Fighting Apache

Not I hasten to add a passing Native American but the server software that empowers a good deal of the interweb. Well the new site has been up for a couple of weeks with no major problems detected. I have however had some trouble trying to implement some of the Google Page Insight suggestions to improve the site speed and efficiency. This is mainly aimed at getting the site in a suitable state to use Google Adsense. As you can see I have put ads on the site and the main hope is that these will generate enough income to pay for the hosting. I don’t anticipate much in the way of posh cars or exotic hoidays!

Cache Control

One of the things suggested is to “Leverage Caching”, what they mean is turn caching on. A bit of reading explains that pages cached locally by your browser make for quicker loading times. Unless told otherwise a browser like Firefox or Chrome will download the page and it’s content fresh every time you want to view it. If you set a few commands in your Apache .htaccess file you can tell browsers to save things locally and use them on subsequent visits to the page. There are a couple of different commands to do this one being Mod_Expires, which basically tells the browser how long to keep a file before downloading a fresh copy The other being Mod_Headers which does a similar job but with more options. I am a complete novice in this area and had to read a lot before I got a rough idea what to do. I think I have things set up with some fairly short term cache directives at the moment until I have finished playing with the site.

Whilst setting directives with the .htaccess file is OK for static files – images, css, script files and the like, it will not work for the php files which are of course generated dynamically. To affect caching for these files I discovered that you need to put a header directive at the top of each file that looks something like < ?php header('Cache-Control: max-age=604800'); ?> which must be the very first line on the page. This tells Apache to send HTML headers that allow caching for up to 7 days. In case you were wondering HTML headers are nothing to do with the page that appears in your browser window, they are rather part of the interchange that goes on transparently between your browser and the server (something else I learnt).

Compression
Script
Editing .htaccess in Notepad++

Having got caching sorted the next thing Google suggested was compressing pages using GZIP. Apparently all modern browsers are set up to ask for compressed pages, it’s in those HTML headers. The browser asks the server to send a page and says oh if you have it Gzipped I am quite happy to accept that, thankyou. Apache dutifully replies and if it can, squeezes the page before it goes, thus reducing the amount of data flying over the interweb. By this time I am an expert on rewriting the .htaccess file and duly add some Mod_Deflate instructions that are the standard way of telling Apache to GZIP everything it outputs. A quick test and… Nothing and definitely not ZIP. More reading and it transpires that my hosting company, 1 and 1, do not enable Mod_Deflate on their servers. Scratch head and send e-mail to Tech Support who reply quickly and apologetically saying I can use Zlib. Lots more reading.

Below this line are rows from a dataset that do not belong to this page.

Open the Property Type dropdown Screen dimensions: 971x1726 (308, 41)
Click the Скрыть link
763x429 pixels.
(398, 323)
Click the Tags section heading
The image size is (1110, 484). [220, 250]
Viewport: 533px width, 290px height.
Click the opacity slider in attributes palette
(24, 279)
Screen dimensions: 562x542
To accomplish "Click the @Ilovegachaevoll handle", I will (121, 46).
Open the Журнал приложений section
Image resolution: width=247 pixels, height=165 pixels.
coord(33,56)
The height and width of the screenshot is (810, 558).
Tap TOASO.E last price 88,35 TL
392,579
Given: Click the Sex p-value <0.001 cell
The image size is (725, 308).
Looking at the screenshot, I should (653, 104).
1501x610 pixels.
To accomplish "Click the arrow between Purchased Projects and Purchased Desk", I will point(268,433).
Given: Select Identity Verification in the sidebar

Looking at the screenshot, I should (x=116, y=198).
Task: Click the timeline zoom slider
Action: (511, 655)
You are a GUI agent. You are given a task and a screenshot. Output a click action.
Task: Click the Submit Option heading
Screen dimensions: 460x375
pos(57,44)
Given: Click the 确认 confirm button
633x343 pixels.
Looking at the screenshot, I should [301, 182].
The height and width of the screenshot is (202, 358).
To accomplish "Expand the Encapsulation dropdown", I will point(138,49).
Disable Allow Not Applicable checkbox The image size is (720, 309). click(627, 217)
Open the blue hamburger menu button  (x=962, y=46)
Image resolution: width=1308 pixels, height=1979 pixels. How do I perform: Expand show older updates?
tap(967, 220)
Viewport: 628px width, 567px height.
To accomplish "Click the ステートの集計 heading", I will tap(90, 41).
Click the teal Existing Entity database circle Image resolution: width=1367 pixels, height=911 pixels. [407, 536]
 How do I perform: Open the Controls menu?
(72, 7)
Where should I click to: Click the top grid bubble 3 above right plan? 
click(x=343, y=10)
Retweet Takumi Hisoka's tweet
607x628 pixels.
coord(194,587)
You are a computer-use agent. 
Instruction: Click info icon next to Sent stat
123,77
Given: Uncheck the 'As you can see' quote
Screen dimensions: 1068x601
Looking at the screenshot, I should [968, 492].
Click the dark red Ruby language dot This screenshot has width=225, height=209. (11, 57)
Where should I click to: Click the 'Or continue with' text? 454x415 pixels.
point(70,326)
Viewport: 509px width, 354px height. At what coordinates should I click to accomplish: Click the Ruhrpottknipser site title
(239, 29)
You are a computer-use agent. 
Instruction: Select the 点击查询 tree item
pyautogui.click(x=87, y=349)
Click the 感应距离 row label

Zlib is part of PHP and has, in my view, very poor documentation. Eventually I found out how to enable it using a php.ini file and switched it on. A quick check with Firefox Element Inspector showed that it was working. A more detailed look showed that it was working but the caching headers seemed to have switched themselves off. Now I am confused (it doesn’t take much), looking at Google Page Insights also showed I was getting 404 (page not found) errors, now I am really confused. Turn compression (Zlib) off and everything is working again. I did a few tests just to make sure I wasn’t seeing things but with Zlib on pages, except the home page, were still being served OK but with a 404 response and with the wrong HTML headers. I turned Zlib off and e-mailed Tech Support again, this time they seem to have headed for the hills! A couple of days reading, most of which was way over my head, I found one comment in the PHP documentation that suggested there was some vague bug where if you called Zlib with its standard zlib.output_compression = on it could corrupt headers but if you enabled zlib with a buffer size zlib.output_compression = 4096 it would work. I tried this without much hope but to my surprise it seems to have worked. I now have HTML headers with cache control set, Gzipped output for PHP and no 404 errors. Result!. I still need to sort out compressing CSS and JS but these files are already minified so they are not going to get much smaller.

Security

Whilst fighting Apache’s .htaccess I thought it would be a good idea to add some of the WordPress recommended security fixes. This meant playing with Mod_Rewrite. Now I have used this before and never understood it. as far as I can see Mod_Rewrite uses a language that is entirely written in punctuation marks and makes no sense whatsoever. I therefore resort to the time honoured method of finding something similar on the interweb and tweaking it until it works or explodes completely. This isn’t the best approach as Mod_Rewrite is very powerful and a slight error could have a myriad of unseen consequences. At this moment in time I seem fortuitously to have hit the right buttons. There are many articles regarding WordPress security so I wont go into detail save suggesting An article in Smashing Magazine and the WordPress Codex.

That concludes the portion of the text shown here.